Excerpts from a dataset:
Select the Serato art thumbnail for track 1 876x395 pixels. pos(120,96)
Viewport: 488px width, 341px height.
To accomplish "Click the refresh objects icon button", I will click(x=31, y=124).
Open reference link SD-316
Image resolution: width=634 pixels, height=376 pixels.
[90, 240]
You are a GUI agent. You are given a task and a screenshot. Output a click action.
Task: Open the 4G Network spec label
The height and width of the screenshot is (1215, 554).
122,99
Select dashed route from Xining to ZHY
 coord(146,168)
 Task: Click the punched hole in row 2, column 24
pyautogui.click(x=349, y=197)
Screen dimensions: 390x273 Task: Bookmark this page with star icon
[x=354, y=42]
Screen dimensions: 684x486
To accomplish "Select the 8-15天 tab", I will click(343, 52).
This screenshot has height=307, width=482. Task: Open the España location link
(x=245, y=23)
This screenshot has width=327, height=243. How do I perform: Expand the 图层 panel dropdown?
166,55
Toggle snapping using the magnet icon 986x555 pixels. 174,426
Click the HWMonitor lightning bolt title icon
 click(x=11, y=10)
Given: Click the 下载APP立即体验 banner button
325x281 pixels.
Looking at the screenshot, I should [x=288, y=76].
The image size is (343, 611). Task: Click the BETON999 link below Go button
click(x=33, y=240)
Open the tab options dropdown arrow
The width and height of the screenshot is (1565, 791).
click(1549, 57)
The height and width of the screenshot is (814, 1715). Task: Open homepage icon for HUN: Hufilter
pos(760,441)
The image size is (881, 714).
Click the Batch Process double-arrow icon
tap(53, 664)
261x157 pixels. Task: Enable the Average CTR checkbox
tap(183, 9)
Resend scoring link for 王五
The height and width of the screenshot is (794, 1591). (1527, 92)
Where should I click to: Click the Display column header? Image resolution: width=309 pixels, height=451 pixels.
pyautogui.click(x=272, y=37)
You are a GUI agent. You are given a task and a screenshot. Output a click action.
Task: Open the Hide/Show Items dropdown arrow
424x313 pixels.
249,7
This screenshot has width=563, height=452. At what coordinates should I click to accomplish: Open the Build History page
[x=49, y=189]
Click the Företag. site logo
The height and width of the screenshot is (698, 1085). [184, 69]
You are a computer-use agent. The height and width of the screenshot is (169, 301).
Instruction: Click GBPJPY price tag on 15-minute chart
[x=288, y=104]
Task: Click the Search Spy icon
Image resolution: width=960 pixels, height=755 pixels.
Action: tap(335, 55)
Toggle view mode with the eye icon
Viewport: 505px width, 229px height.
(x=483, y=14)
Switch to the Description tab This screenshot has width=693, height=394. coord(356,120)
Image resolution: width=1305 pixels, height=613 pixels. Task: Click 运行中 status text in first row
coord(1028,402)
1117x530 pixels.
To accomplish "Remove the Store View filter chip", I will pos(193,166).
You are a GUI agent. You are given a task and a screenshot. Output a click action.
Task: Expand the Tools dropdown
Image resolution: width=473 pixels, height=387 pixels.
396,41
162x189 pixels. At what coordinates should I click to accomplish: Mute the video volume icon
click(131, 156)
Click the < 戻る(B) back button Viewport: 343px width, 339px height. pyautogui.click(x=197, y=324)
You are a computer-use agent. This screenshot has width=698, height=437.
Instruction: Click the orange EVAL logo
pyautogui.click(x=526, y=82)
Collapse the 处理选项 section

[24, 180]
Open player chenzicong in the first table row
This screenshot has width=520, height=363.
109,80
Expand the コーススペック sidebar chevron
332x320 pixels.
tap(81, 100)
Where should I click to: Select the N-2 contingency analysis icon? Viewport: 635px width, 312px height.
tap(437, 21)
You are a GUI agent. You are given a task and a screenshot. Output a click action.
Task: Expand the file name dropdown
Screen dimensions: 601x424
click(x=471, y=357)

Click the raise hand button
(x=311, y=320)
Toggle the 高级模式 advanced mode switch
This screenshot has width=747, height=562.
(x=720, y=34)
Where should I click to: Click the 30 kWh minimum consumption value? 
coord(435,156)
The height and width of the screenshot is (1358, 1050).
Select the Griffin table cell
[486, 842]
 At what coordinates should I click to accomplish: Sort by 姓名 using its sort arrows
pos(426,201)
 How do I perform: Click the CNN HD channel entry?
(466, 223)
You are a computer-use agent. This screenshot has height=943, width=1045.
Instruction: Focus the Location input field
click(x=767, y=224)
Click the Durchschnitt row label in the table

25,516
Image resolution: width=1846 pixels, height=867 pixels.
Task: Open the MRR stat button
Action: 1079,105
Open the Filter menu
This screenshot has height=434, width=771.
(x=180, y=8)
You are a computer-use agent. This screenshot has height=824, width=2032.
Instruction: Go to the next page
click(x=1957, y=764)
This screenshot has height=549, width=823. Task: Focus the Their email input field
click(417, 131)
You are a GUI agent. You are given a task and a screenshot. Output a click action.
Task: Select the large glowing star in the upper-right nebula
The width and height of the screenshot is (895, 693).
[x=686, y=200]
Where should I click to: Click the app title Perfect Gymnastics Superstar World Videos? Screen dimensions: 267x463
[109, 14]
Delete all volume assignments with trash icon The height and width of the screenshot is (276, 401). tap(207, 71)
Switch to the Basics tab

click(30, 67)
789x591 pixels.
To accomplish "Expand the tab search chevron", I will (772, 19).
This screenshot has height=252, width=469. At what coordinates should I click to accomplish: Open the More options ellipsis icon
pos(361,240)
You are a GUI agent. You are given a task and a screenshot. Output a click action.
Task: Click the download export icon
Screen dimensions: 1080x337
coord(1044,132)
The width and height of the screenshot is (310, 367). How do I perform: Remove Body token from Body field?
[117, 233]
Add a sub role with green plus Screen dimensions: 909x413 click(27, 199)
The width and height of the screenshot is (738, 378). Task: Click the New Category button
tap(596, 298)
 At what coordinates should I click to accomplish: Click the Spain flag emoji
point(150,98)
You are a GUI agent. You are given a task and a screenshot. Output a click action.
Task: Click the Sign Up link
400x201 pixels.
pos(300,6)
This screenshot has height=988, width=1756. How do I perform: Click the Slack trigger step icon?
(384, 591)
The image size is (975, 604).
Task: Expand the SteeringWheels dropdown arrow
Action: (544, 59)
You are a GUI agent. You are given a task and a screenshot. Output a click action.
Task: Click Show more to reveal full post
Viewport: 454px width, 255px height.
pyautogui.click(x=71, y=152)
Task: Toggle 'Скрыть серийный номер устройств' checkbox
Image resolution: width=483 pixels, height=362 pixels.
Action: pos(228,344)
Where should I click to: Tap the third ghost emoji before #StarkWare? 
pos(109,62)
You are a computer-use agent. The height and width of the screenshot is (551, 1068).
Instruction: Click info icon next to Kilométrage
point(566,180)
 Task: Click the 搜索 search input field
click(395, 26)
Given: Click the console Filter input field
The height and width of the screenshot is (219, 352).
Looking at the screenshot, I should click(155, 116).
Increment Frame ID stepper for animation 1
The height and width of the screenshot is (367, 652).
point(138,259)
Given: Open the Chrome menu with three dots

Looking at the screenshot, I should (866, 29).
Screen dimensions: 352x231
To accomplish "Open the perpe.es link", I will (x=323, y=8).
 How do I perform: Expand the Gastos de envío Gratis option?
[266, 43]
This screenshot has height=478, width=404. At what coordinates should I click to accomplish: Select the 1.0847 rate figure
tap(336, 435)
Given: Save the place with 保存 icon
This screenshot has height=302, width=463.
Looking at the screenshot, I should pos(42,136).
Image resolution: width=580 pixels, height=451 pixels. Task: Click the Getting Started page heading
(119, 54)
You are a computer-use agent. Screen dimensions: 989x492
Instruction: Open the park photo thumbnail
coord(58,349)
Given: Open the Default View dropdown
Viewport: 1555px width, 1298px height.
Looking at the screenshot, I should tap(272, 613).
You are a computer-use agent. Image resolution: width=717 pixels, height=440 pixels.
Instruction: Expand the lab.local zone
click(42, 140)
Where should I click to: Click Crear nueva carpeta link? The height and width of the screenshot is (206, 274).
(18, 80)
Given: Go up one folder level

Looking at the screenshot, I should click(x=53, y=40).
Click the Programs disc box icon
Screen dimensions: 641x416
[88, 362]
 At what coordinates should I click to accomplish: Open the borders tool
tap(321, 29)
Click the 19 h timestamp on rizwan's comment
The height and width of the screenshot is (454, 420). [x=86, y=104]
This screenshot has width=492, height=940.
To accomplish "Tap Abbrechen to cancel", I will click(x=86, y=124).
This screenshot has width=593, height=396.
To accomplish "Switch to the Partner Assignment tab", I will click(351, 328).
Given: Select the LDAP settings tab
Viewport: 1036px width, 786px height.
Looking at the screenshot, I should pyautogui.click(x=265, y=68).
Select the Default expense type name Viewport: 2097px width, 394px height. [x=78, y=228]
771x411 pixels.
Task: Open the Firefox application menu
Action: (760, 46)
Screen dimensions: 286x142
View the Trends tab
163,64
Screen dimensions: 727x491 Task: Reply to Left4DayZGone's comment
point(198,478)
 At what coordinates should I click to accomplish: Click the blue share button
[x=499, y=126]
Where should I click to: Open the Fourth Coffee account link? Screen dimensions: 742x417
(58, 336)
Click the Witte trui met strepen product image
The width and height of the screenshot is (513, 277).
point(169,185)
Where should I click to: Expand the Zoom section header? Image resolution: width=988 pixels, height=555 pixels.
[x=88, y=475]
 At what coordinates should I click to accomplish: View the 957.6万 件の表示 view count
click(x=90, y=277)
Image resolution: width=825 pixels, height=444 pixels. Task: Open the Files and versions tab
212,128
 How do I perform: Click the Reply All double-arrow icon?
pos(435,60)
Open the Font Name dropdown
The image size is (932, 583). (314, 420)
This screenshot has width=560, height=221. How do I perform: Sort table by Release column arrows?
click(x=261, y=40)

### What this task involves
Among the entries above, identify all lines with "mode" and copy them.

### Exercise response
Toggle view mode with the eye icon
Toggle the 高级模式 advanced mode switch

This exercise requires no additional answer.